Kegiatan mengemudi dan mendengarkan musik sudah tidak bisa dilepaskan. Radio atau music player hampir sudah pasti ada di semua jenis mobil.

Ada yang mendengarkan musik untuk menghindari kantuk. Sementara lainnya untuk menghibur diri saat berkendara jarak jauh.

Walau kegiatan mendengarkan musik dapat menjaga mood berkendara, pengemudi diharap untuk tetap waspada. Khususnya mereka yang baru belajar mengemudi.
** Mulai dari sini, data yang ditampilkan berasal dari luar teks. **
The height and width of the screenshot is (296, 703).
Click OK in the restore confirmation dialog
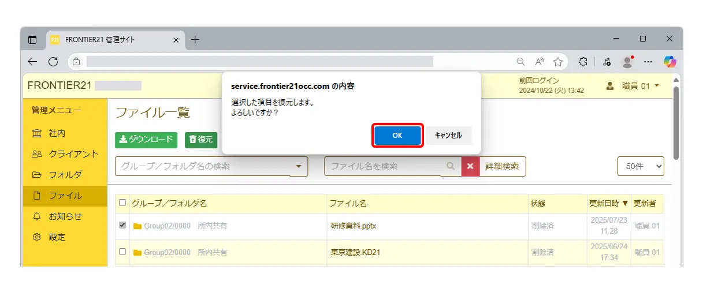coord(397,136)
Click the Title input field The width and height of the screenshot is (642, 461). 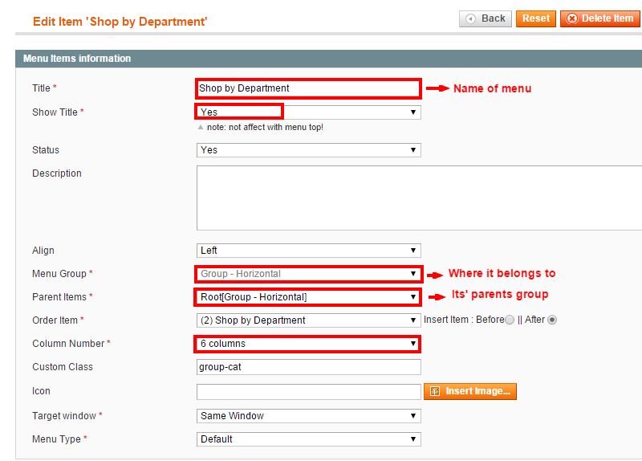coord(309,88)
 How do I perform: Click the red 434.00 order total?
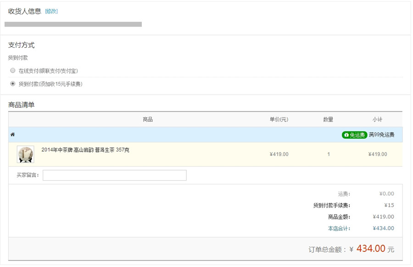pyautogui.click(x=370, y=249)
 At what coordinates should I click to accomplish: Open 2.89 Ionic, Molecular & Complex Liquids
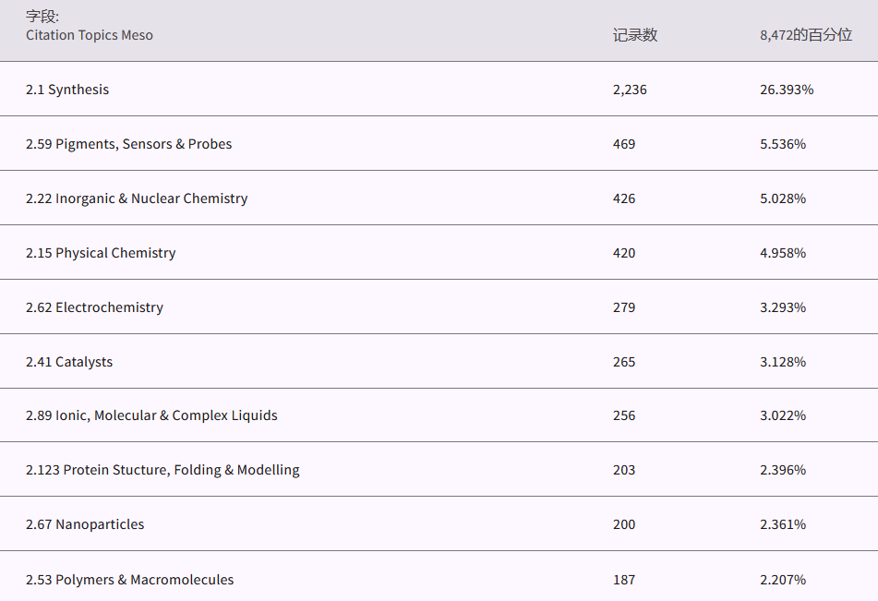click(151, 415)
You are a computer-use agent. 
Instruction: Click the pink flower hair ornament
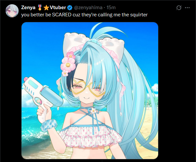(68, 63)
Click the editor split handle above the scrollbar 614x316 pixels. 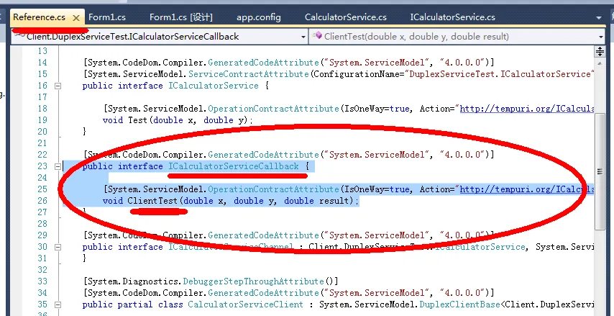[x=600, y=51]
Universitas Ben-Gurion, Israel belum lama melakukan penelitian. Penelitian tersebut membuktikan 98% partisipan yang terdiri dari anak muda yang baru belajar mengemudi melakukan setidaknya tiga kesalahan. Saat mereka mendengarkan jenis musik yang mereka suka.

“Pada umumnya pengemudi tidak sadar bahwa konsentrasinya dapat teralihkan ke lagu yang mereka dengar,” jelas Warren Brodsky, Direktur Penelitian Ilmu Musik, Universitas Ben-Gurion, Israel.

Kesalahan yang dilakukan pengemudi antara lain mengemudi dengan satu tangan, berbicara dengan penumpang di belakang, dan yang paling parah adalah menggunakan telefon genggam.

“Pengemudi yang berumur 16 – 30 tahun cenderung mendengarkan musik beraliran pop, rock, dance, hiphop,” jelas Brodsky. Musik bertempo tinggi tersebut biasanya didengar dengan volume yang tinggi. Sekitar 120 sampai 130 desibel.

Saat mendengarkan musik pengemudi newbie juga mengalami penurunan kepekaan. Hal ini terbukti dari 92% partisipan melakukan ngebut, berganti jalur dengan tidak hati-hati, dan tidak menjaga jarak dengan kendaraan yang ada di depannya.